Britta und Tillmann Weber Ihre FDP-Stadtverordneten in Bad Nauheim
Britta und Tillmann WeberIhre FDP-Stadtverordneten in Bad Nauheim

Wirtschaftsförderung

Der Verkauf von Gewerbegrundstücken ist noch keine Wirtschaftsförderung. Wir müssen administrative Hürden für Unternehmen abbauen. Auch hier ist die Digitalisierung die Zukunft. Die Verlegung von Glasfaserkabel in ganz Bad Nauheim werde ich vorantreiben.

 

Die Verkehrsanbindung Bad Nauheims an das Straßen- und Schienennetz des Rhein-Main-Gebiets ist existenziell für die in unserer Stadt ansässigen Unternehmen, ebenso für die zahlreichen Pendler, die in Bad Nauheim leben. Deshalb setze ich mich für eine Verlängerung der S 6 bis Bad Nauheim ein.

 

Wir befinden uns im Wettbewerb mit anderen Kommunen!

 

Der zurzeit in Bad Nauheim gültige Gewerbesteuerhebesatz von 380 % ist belastungsneutral für die Unternehmer, weil die Gewerbesteuer bis zu dieser Höhe von der Einkommensteuer abgezogen wird, damit der Gewinn nicht zweimal versteuert werden muss. Trotzdem sollte überprüft werden, ob wir uns eine Absenkung des Gewerbesteuerhebesatzes leisten können. Ein niedriger Gewerbesteuerhebesatz kann ausschlaggebend sein für Unternehmen, die sich in unserer Stadt ansiedeln wollen. Dabei gilt, dass bei niedrigerem Gewerbesteuerhebesatz mehr steuerpflichtige Unternehmen vor Ort sind, wodurch das Gewerbesteueraufkommen trotz niedrigerem Steuersatz höher ist. Untergrenze des Hebesatzes muss vorerst der im kommunalen Finanzausgleich vorgesehene Mindesthebesatz von 357 % sein.

 

Wir sollten den innerstädtischen Einzelhandel fördern, dessen Eigentümer sich oft mit Bad Nauheim besonders verbunden fühlen. Ein Fachmarktzentrum auf dem Stoll-Gelände erscheint nicht sinnvoll. Vielmehr bedarf es lediglich eines Nahversorgers für die Bewohner des neuen Baugebietes und der Patienten und Mitarbeiter der Salus-Klinik.

 

Die Parkplatzsituation ist unbefriedigend. Die Höchstparkdauer von 2 Stunden reicht nicht aus für einen Einkaufsbummel und einen Café - oder Restaurantbesuch.
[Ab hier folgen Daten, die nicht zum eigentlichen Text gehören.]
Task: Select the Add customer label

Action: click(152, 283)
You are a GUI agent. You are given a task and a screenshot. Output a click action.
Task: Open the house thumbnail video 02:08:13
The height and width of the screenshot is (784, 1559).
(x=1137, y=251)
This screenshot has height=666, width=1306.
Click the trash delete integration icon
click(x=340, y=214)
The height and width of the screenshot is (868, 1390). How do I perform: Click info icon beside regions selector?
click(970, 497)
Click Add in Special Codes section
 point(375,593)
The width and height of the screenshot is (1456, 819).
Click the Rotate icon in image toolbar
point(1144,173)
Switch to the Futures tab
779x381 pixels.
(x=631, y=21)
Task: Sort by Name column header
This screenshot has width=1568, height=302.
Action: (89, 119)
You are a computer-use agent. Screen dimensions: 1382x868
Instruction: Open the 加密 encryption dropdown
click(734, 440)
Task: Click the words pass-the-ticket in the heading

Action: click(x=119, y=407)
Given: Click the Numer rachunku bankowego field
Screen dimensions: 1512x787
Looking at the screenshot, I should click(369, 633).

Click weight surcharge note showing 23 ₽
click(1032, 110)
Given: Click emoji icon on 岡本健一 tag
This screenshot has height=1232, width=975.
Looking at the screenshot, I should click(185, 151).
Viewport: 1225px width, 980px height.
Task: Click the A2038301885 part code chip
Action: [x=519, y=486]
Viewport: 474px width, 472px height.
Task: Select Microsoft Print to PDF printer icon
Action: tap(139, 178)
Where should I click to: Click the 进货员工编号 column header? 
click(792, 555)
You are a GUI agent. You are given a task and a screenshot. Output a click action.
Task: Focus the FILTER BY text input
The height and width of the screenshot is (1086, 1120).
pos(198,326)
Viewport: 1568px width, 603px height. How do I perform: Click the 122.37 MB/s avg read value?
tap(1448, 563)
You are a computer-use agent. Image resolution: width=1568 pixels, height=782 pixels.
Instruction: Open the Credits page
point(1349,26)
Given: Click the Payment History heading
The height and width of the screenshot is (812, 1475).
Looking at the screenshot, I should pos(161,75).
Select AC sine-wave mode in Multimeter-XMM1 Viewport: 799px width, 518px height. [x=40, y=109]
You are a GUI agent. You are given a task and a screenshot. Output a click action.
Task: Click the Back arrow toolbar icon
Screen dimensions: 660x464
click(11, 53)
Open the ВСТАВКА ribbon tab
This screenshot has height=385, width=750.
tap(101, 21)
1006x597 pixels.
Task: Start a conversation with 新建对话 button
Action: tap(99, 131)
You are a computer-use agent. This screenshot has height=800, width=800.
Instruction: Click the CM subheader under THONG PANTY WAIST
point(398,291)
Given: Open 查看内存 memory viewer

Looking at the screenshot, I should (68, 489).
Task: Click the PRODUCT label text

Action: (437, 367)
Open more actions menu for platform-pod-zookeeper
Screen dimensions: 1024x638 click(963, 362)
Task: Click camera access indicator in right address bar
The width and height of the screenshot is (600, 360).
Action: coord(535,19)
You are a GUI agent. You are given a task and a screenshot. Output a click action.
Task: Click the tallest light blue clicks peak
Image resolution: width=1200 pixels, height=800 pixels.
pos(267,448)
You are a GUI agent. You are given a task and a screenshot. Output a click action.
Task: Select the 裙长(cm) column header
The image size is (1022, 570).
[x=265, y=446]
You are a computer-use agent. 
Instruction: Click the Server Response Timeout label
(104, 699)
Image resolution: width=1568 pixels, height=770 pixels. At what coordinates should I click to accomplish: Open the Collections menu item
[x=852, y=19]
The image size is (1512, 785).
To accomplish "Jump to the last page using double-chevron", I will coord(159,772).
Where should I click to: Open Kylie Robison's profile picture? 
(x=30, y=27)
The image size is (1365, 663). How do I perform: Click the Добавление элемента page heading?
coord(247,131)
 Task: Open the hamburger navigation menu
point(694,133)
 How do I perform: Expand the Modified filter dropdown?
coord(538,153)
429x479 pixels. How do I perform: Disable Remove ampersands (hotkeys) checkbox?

Ich unterstütze die Einführung eines Tagesparktickets. Die Parkgebühren von 70 ct für 30 Minuten kritisiere ich und halte eine Absenkung auf 50 ct für eine halbe Stunde für durchaus vertretbar. Da wir von Tagesgästen weder Kurtaxe noch Eintritt in den Kurpark verlangen und das auch nicht wollen, sind wir auch in Zukunft darauf angewiesen, an Sonntagen Parkgebühren zu erheben.

 

Es sind nicht genügend Parkplätze vorhanden. Die Kapazitäten müssen ausgebaut werden. Auch der Umwelt ist damit geholfen: der leidige Parkplatzsuchverkehr wird auf ein Minimum reduziert.

 

Schließlich bin ich im Zuge der Schaffung von mehr Parkraum für die Umwandlung von Terrassenstraße, Auguste-Viktoria-Straße und Burgallee in einen "kleinen Einbahnstraßenring". Es werden dadurch Parkplätze geschaffen sowie eine Verkehrsberuhigung erreicht.